Sungguh tak disangka dengan apa yang terjadi sepulangnya saya ke rumah. Ayah tiba-tiba menghampiri dan memarahi saya dengan tegasnya. Beliau mempertanyakan mengapa untuk membeli obat saja saya begitu lama. Saya pun menceritakan perihal ini (beli es kelapa) pada beliau.
Saya terkejut. Tak biasanya beliau tiba-tiba marah seperti ini karena keterlambatan yang tidak begitu lama, dan tidak biasanya setelah marah suasana reda begitu saja. Ngaku aja lah, ini memang kesalahan saya. Karena memang demikian.

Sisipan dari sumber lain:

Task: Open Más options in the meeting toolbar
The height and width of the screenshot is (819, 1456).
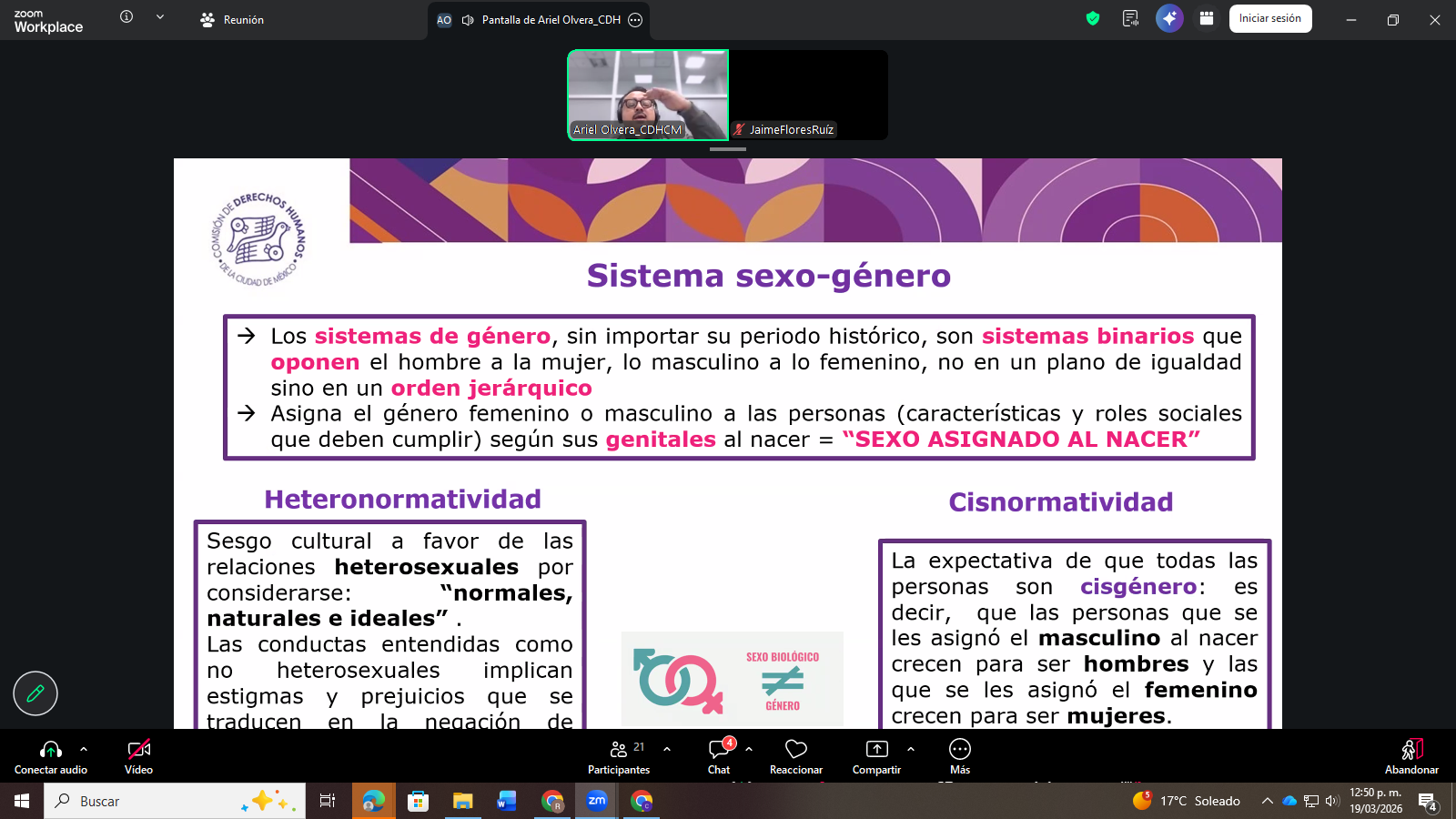Action: 959,756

Saya sendiri adalah anak yang terbilang paling dekat dengan beliau. Ibu dan kakak saya pun mengakuinya. Maka dari itu, bila ayah sedang ‘emosi’, biasanya saya yang diminta untuk meredakannya.
Ada satu hal lagi yang membuat saya merasa aneh. Kali ini saya merasa tak begitu ‘sakit hati’ karena kemarahan beliau. Ya mungkin karena itu tadi, marahnya hanya sesaat, dan terkesan amat menegur keteledoran saya. Seakan-akan ada pelajaran berharga yang ingin beliau sampaikan. Setelah beliau marah, dengan begitu saja beliau menghampiri kasur istirahatnya yang bersebelahan dengan meja tempat kami menyimpan obat untuk beliau. Seakan-akan tadi saya tak melakukan salah apa-apa.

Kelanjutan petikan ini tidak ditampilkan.